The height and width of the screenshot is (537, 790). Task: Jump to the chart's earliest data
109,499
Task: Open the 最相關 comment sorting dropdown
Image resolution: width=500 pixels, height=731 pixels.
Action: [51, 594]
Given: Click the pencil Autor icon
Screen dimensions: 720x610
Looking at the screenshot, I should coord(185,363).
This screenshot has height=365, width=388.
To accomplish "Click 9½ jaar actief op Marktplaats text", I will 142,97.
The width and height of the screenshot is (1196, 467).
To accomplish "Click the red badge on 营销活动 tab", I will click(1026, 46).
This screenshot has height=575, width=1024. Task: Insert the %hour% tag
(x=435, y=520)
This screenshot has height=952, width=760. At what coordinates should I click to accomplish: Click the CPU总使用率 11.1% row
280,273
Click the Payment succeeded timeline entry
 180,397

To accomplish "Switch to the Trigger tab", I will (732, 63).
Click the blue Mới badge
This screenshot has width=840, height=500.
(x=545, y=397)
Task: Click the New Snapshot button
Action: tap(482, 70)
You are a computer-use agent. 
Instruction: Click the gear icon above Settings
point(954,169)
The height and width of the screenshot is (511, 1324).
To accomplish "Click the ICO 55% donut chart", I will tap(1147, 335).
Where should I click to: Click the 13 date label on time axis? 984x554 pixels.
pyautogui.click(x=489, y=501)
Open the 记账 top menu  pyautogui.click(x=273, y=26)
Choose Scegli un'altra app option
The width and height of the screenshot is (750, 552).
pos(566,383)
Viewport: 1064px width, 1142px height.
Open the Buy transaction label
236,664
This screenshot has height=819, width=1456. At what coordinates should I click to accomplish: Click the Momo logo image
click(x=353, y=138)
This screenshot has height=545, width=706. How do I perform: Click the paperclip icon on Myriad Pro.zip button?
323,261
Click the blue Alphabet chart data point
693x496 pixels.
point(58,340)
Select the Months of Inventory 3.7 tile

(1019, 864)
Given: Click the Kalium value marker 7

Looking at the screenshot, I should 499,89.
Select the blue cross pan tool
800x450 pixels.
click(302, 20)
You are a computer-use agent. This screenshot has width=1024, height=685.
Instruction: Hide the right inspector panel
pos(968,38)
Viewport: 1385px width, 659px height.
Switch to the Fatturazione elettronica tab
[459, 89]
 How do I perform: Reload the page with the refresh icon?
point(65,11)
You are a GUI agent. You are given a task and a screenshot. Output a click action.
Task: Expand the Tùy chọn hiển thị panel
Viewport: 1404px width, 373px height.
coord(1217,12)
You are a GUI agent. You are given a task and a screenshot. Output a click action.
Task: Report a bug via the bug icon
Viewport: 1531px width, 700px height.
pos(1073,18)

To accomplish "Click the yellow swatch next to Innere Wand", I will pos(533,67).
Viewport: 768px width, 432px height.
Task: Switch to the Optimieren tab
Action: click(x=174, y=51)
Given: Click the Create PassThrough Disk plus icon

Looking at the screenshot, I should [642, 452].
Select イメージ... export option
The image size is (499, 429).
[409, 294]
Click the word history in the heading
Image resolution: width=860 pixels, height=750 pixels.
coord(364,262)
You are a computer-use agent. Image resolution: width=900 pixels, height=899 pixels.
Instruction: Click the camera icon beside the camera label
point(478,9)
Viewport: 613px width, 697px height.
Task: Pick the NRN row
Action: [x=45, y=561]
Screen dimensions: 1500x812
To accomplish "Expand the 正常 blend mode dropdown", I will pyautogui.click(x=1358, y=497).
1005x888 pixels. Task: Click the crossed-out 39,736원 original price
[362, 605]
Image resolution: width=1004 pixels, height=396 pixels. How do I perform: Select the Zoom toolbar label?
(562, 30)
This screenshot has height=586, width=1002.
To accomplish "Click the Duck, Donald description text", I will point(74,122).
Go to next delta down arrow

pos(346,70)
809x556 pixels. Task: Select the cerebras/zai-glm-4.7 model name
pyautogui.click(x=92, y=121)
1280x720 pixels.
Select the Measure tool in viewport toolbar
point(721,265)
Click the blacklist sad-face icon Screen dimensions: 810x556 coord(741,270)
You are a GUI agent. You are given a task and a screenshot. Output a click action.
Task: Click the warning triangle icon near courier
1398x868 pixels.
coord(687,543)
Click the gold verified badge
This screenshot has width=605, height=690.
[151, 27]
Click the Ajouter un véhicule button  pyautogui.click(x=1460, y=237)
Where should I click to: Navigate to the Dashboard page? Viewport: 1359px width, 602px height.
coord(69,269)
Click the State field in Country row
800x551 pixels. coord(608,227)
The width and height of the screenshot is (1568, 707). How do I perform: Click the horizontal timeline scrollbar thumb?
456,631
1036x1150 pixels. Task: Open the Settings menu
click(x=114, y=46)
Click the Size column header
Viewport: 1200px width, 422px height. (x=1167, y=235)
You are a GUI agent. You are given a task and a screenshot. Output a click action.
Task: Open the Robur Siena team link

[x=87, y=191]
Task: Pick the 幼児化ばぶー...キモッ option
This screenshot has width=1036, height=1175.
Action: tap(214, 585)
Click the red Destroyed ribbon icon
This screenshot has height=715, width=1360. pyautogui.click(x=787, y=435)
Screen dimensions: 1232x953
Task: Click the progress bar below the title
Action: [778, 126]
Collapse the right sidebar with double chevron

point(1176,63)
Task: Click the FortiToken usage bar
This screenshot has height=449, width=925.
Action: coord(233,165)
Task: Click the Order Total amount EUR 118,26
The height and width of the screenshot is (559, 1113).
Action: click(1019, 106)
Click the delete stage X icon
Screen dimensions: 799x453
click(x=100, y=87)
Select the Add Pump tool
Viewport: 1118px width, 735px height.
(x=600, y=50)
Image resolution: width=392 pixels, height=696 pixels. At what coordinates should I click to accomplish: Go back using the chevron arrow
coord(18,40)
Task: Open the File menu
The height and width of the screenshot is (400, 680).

+---+

• [AIM OF THE EXERCISE]: Set down the material exactly, keeping every line.

• [RESPONSE BELOW]:
The height and width of the screenshot is (537, 790). Task: Jump to the chart's earliest data
109,499
Task: Open the 最相關 comment sorting dropdown
Image resolution: width=500 pixels, height=731 pixels.
Action: [51, 594]
Given: Click the pencil Autor icon
Screen dimensions: 720x610
Looking at the screenshot, I should coord(185,363).
This screenshot has height=365, width=388.
To accomplish "Click 9½ jaar actief op Marktplaats text", I will 142,97.
The width and height of the screenshot is (1196, 467).
To accomplish "Click the red badge on 营销活动 tab", I will click(1026, 46).
This screenshot has height=575, width=1024. Task: Insert the %hour% tag
(x=435, y=520)
This screenshot has height=952, width=760. At what coordinates should I click to accomplish: Click the CPU总使用率 11.1% row
280,273
Click the Payment succeeded timeline entry
 180,397

To accomplish "Switch to the Trigger tab", I will (732, 63).
Click the blue Mới badge
This screenshot has width=840, height=500.
(x=545, y=397)
Task: Click the New Snapshot button
Action: tap(482, 70)
You are a computer-use agent. 
Instruction: Click the gear icon above Settings
point(954,169)
The height and width of the screenshot is (511, 1324).
To accomplish "Click the ICO 55% donut chart", I will tap(1147, 335).
Where should I click to: Click the 13 date label on time axis? 984x554 pixels.
pyautogui.click(x=489, y=501)
Open the 记账 top menu  pyautogui.click(x=273, y=26)
Choose Scegli un'altra app option
The width and height of the screenshot is (750, 552).
pos(566,383)
Viewport: 1064px width, 1142px height.
Open the Buy transaction label
236,664
This screenshot has height=819, width=1456. At what coordinates should I click to accomplish: Click the Momo logo image
click(x=353, y=138)
This screenshot has height=545, width=706. How do I perform: Click the paperclip icon on Myriad Pro.zip button?
323,261
Click the blue Alphabet chart data point
693x496 pixels.
point(58,340)
Select the Months of Inventory 3.7 tile

(1019, 864)
Given: Click the Kalium value marker 7

Looking at the screenshot, I should 499,89.
Select the blue cross pan tool
800x450 pixels.
click(302, 20)
You are a computer-use agent. This screenshot has width=1024, height=685.
Instruction: Hide the right inspector panel
pos(968,38)
Viewport: 1385px width, 659px height.
Switch to the Fatturazione elettronica tab
[459, 89]
 How do I perform: Reload the page with the refresh icon?
point(65,11)
You are a GUI agent. You are given a task and a screenshot. Output a click action.
Task: Expand the Tùy chọn hiển thị panel
Viewport: 1404px width, 373px height.
coord(1217,12)
You are a GUI agent. You are given a task and a screenshot. Output a click action.
Task: Report a bug via the bug icon
Viewport: 1531px width, 700px height.
pos(1073,18)

To accomplish "Click the yellow swatch next to Innere Wand", I will pos(533,67).
Viewport: 768px width, 432px height.
Task: Switch to the Optimieren tab
Action: click(x=174, y=51)
Given: Click the Create PassThrough Disk plus icon

Looking at the screenshot, I should [642, 452].
Select イメージ... export option
The image size is (499, 429).
[409, 294]
Click the word history in the heading
Image resolution: width=860 pixels, height=750 pixels.
coord(364,262)
You are a computer-use agent. Image resolution: width=900 pixels, height=899 pixels.
Instruction: Click the camera icon beside the camera label
point(478,9)
Viewport: 613px width, 697px height.
Task: Pick the NRN row
Action: [x=45, y=561]
Screen dimensions: 1500x812
To accomplish "Expand the 正常 blend mode dropdown", I will pyautogui.click(x=1358, y=497).
1005x888 pixels. Task: Click the crossed-out 39,736원 original price
[362, 605]
Image resolution: width=1004 pixels, height=396 pixels. How do I perform: Select the Zoom toolbar label?
(562, 30)
This screenshot has height=586, width=1002.
To accomplish "Click the Duck, Donald description text", I will point(74,122).
Go to next delta down arrow

pos(346,70)
809x556 pixels. Task: Select the cerebras/zai-glm-4.7 model name
pyautogui.click(x=92, y=121)
1280x720 pixels.
Select the Measure tool in viewport toolbar
point(721,265)
Click the blacklist sad-face icon Screen dimensions: 810x556 coord(741,270)
You are a GUI agent. You are given a task and a screenshot. Output a click action.
Task: Click the warning triangle icon near courier
1398x868 pixels.
coord(687,543)
Click the gold verified badge
This screenshot has width=605, height=690.
[151, 27]
Click the Ajouter un véhicule button  pyautogui.click(x=1460, y=237)
Where should I click to: Navigate to the Dashboard page? Viewport: 1359px width, 602px height.
coord(69,269)
Click the State field in Country row
800x551 pixels. coord(608,227)
The width and height of the screenshot is (1568, 707). How do I perform: Click the horizontal timeline scrollbar thumb?
456,631
1036x1150 pixels. Task: Open the Settings menu
click(x=114, y=46)
Click the Size column header
Viewport: 1200px width, 422px height. (x=1167, y=235)
You are a GUI agent. You are given a task and a screenshot. Output a click action.
Task: Open the Robur Siena team link

[x=87, y=191]
Task: Pick the 幼児化ばぶー...キモッ option
This screenshot has width=1036, height=1175.
Action: tap(214, 585)
Click the red Destroyed ribbon icon
This screenshot has height=715, width=1360. pyautogui.click(x=787, y=435)
Screen dimensions: 1232x953
Task: Click the progress bar below the title
Action: [778, 126]
Collapse the right sidebar with double chevron

point(1176,63)
Task: Click the FortiToken usage bar
This screenshot has height=449, width=925.
Action: coord(233,165)
Task: Click the Order Total amount EUR 118,26
The height and width of the screenshot is (559, 1113).
Action: click(1019, 106)
Click the delete stage X icon
Screen dimensions: 799x453
click(x=100, y=87)
Select the Add Pump tool
Viewport: 1118px width, 735px height.
(x=600, y=50)
Image resolution: width=392 pixels, height=696 pixels. At what coordinates should I click to accomplish: Go back using the chevron arrow
coord(18,40)
Task: Open the File menu
The height and width of the screenshot is (400, 680).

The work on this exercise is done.